** What this task involves **
Retype exactly the lines of the listing below from the one with "Supplemental Privacy Notice" through the last, both included, and leave every picture out.

--- Task material Enclosed Below ---

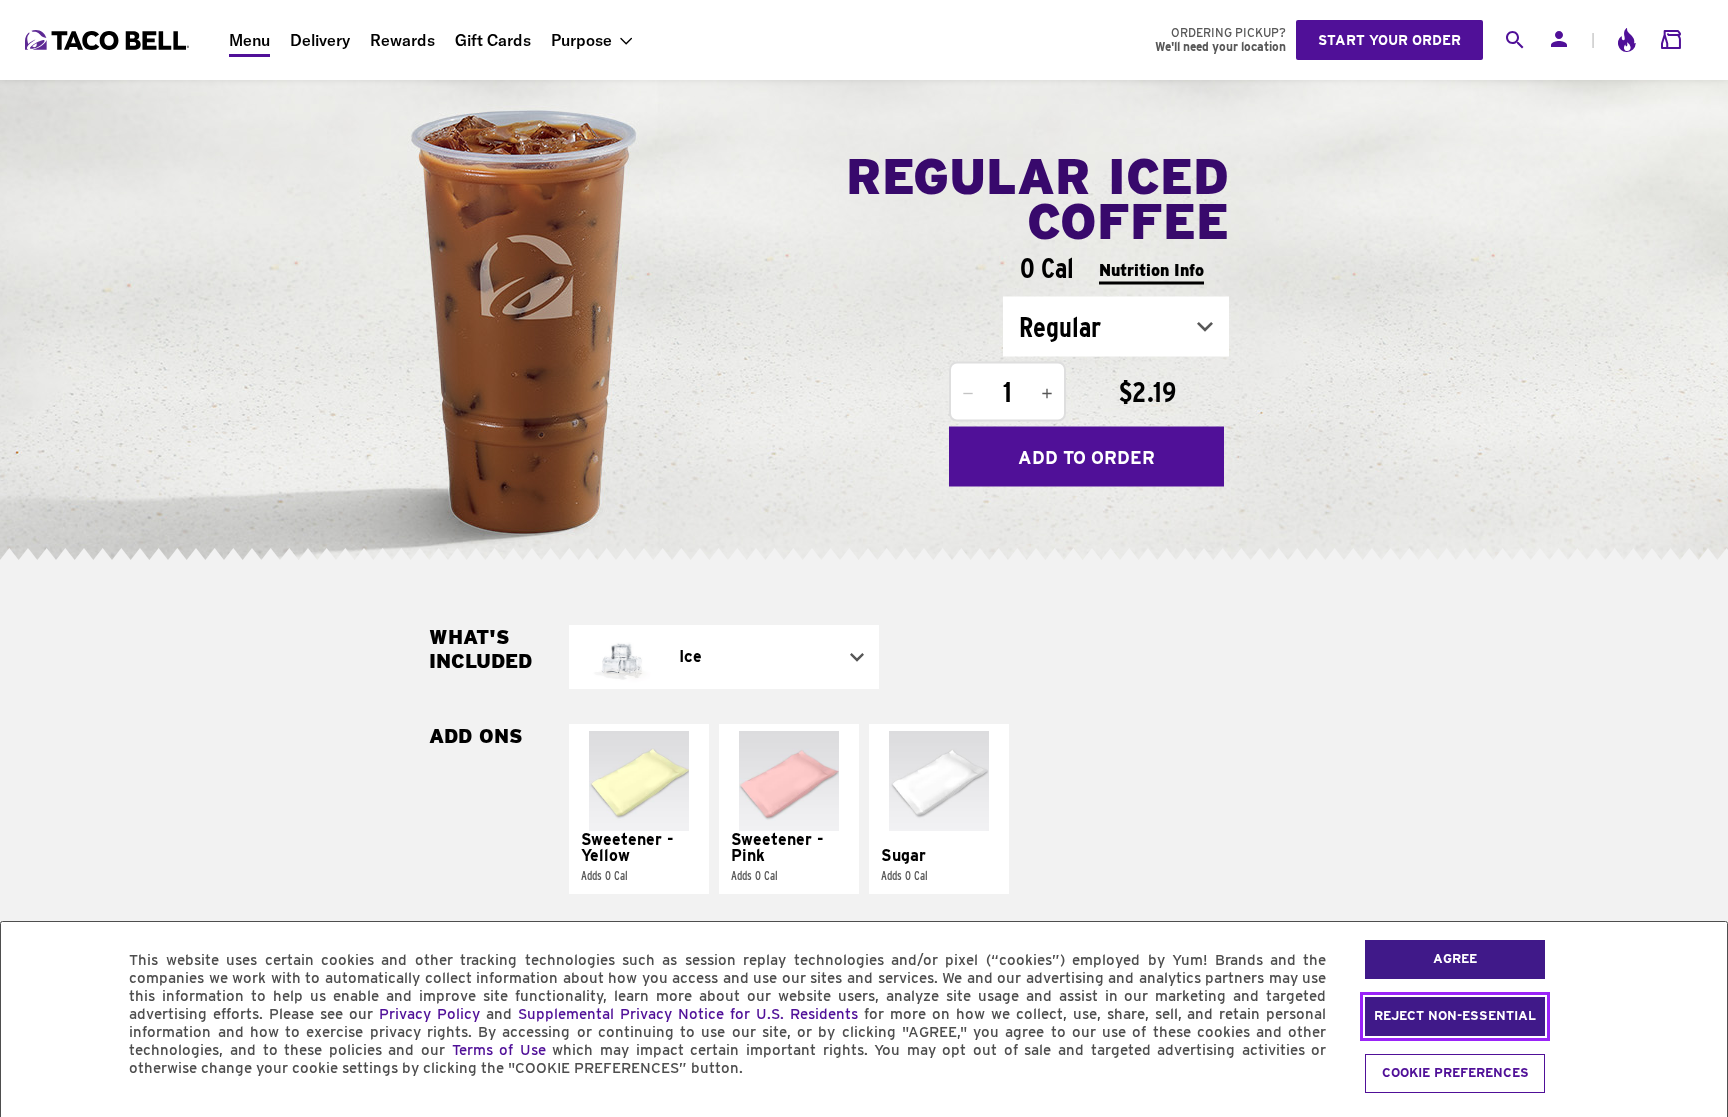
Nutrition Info (1151, 269)
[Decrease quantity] (968, 394)
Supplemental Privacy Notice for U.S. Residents (688, 1014)
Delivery (320, 40)
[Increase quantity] (1047, 394)
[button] (639, 809)
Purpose (581, 40)
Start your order (1389, 40)
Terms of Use (499, 1050)
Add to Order (1086, 456)
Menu (249, 40)
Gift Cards (493, 40)
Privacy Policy (429, 1014)
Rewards (402, 40)
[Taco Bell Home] (109, 40)
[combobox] (1116, 327)
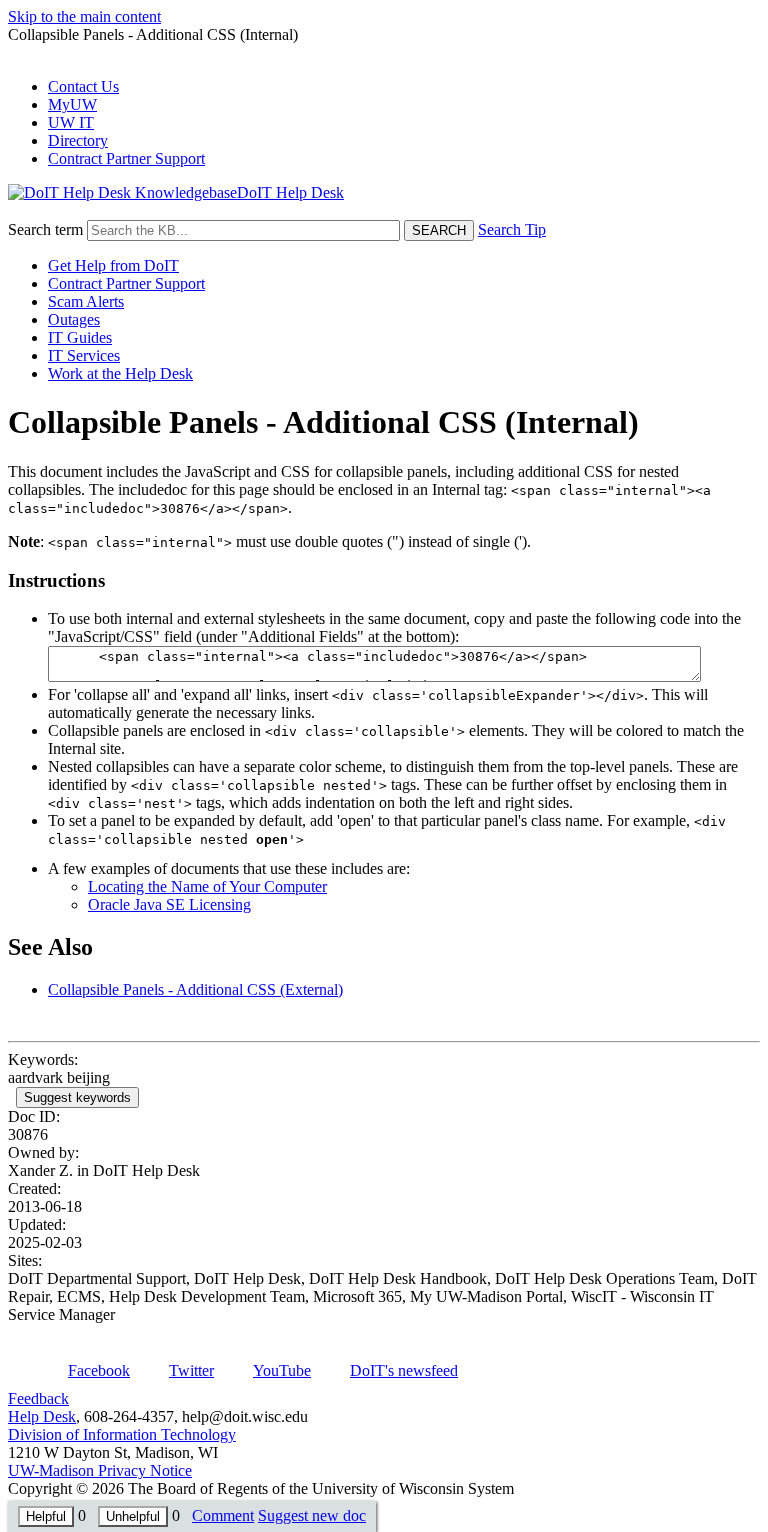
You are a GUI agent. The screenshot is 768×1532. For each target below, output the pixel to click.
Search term (45, 229)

--- End of Enclosed Task material ---

** Problem solution **
Supplemental Privacy Notice for U.S. Residents (688, 1014)
Delivery (320, 40)
[Increase quantity] (1047, 394)
[button] (639, 809)
Purpose (581, 40)
Start your order (1389, 40)
Terms of Use (499, 1050)
Add to Order (1086, 456)
Menu (249, 40)
Gift Cards (493, 40)
Privacy Policy (429, 1014)
Rewards (402, 40)
[Taco Bell Home] (109, 40)
[combobox] (1116, 327)
You are a GUI agent. The screenshot is 768×1532. For each target below, output the pixel to click.
Search term (45, 229)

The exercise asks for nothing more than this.